Le 6 juin 1967, Israël a défait, par surprise, les armées arabes en détruisant les capacités militaires égyptiennes. Une Nakba de plus qui s’ajoute à celle de 1948. Mais pour comprendre l’Histoire du sionisme, rien ne vaut l’éclairage des historiens. Élias Sanbar, historien palestinien, et Thomas Vescovi reviennent sur l’analyse du processus colonial en Palestine, antérieur à 1948 et qui, à cette date-là, allait prendre un tournant tragique.
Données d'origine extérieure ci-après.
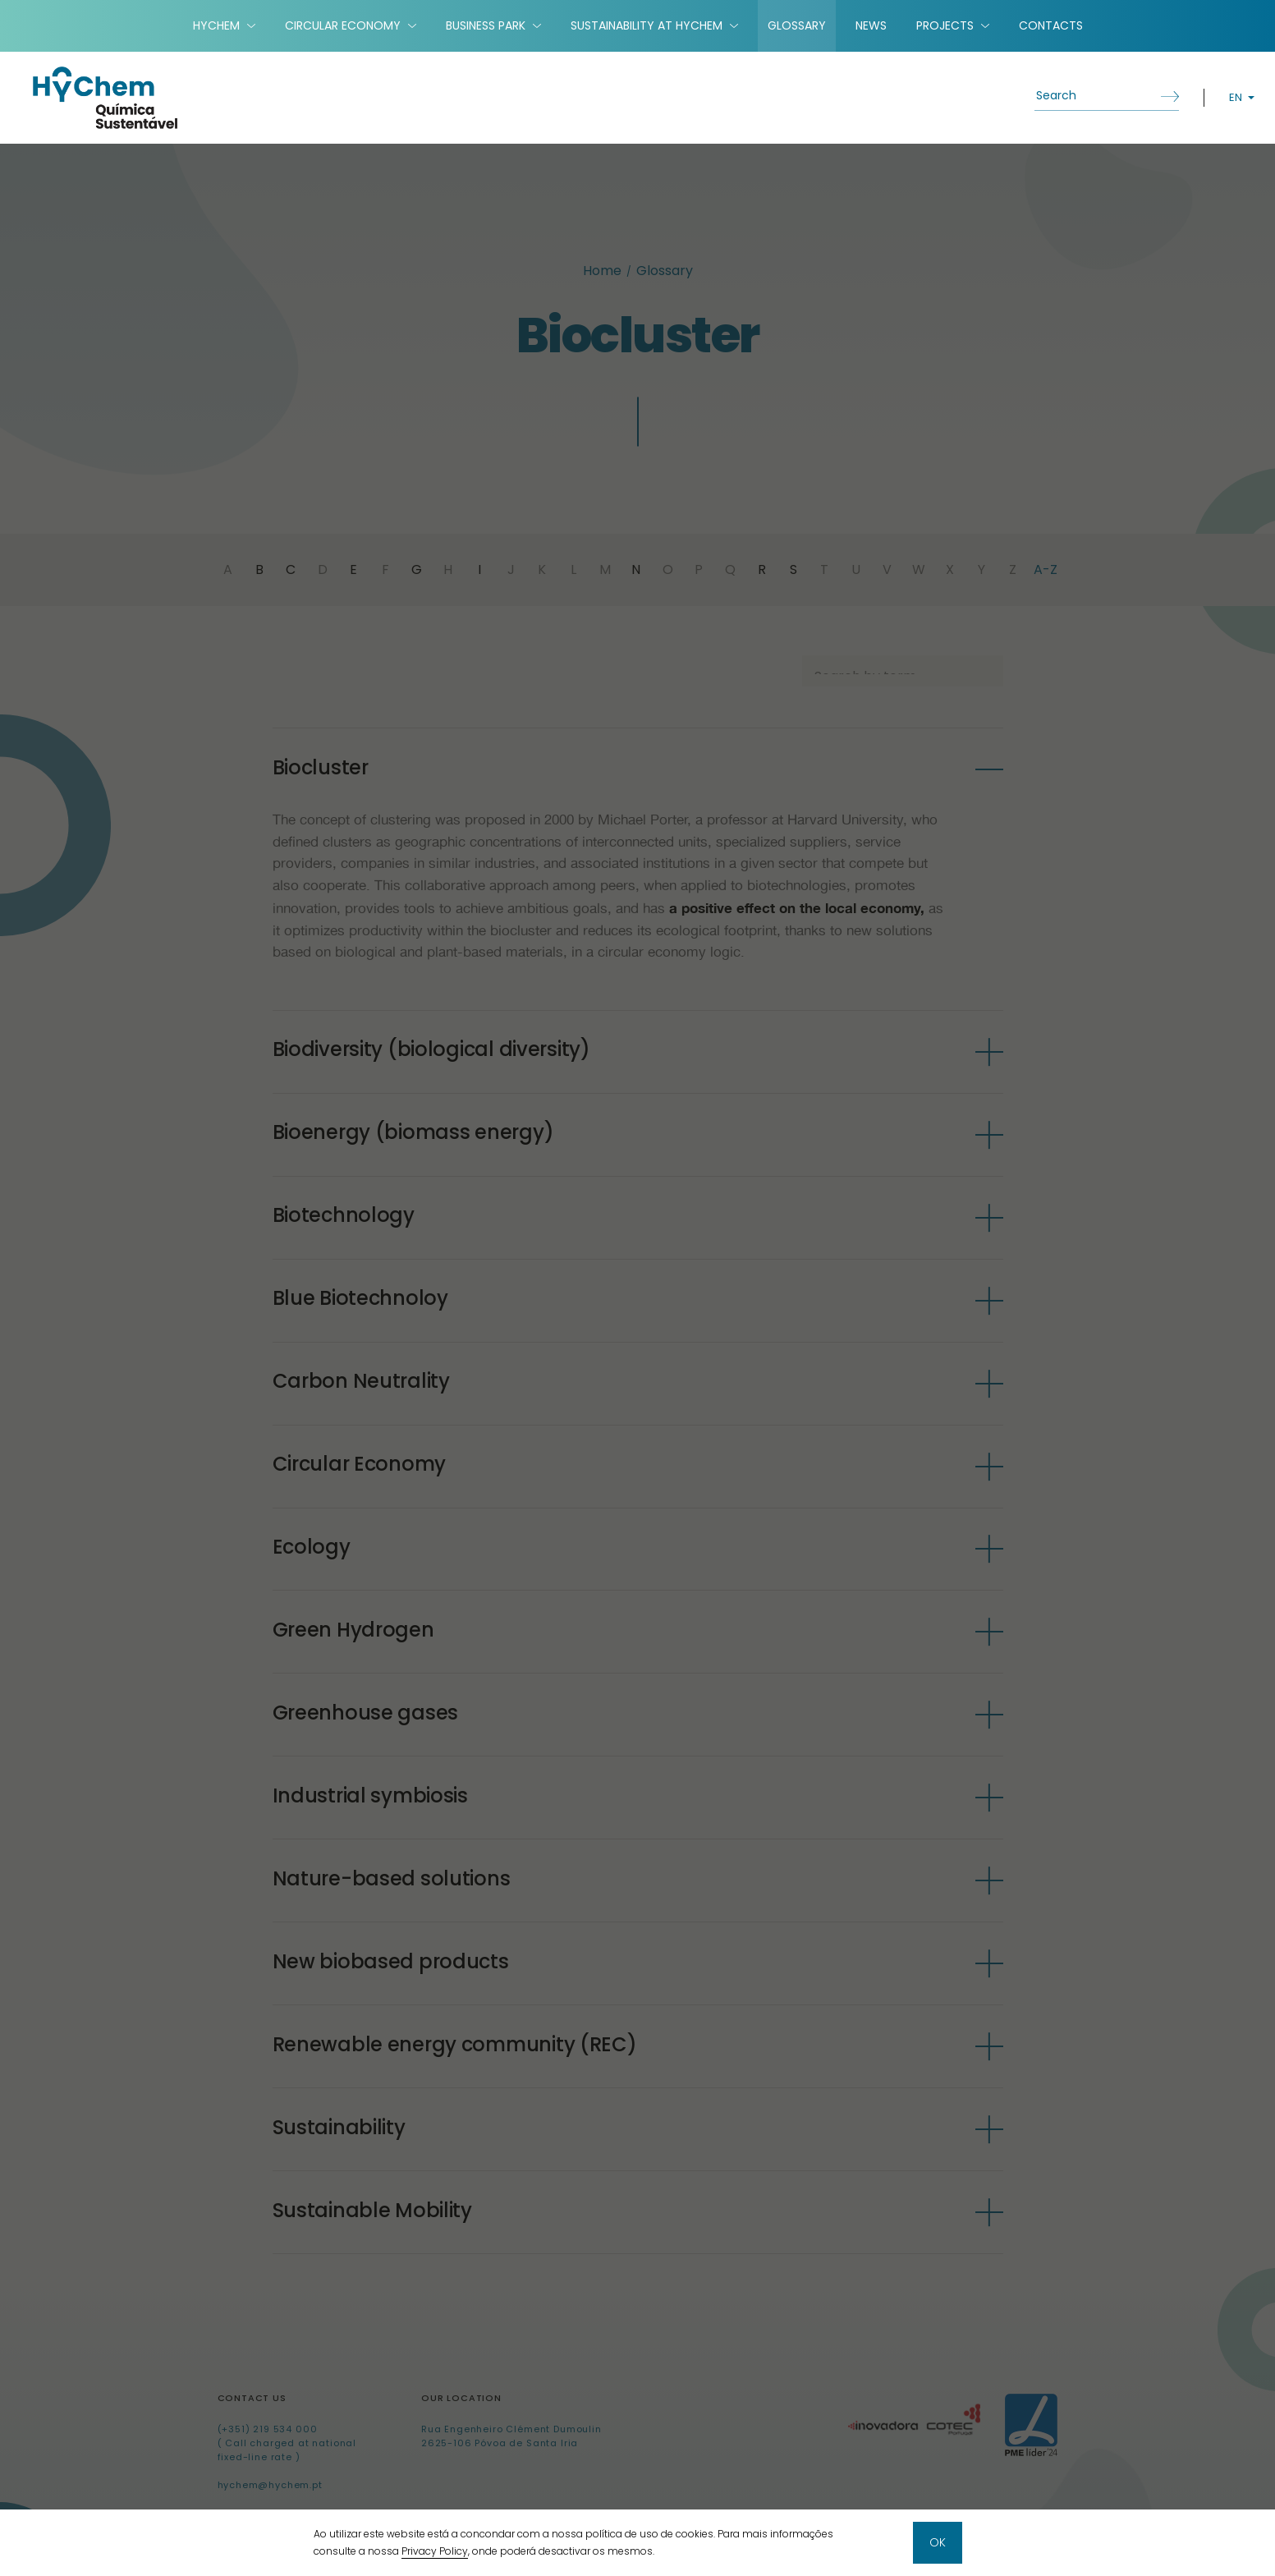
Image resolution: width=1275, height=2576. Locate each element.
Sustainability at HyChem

En 1948, plus de 800 000 Palestiniens ont été dépossédés de leurs terres. Une gigantesque entreprise d’épuration ethnique allait suivre. Pour que cette vérité historique soit unanimement admise, il a fallu attendre les travaux des nouveaux historiens israéliens qui n’ont accédé qu’en 1978 aux archives de l’État d’Israël. Dix ans plus tard, ils l’historiographie traditionnelle israélienne est remise en cause et ses mythes fondateurs enfin déconstruits. De quoi consacrer les travaux des historiens palestiniens comme Charif Kanaan ou Walid Khalidi dont les thèses se voient ainsi corroborées.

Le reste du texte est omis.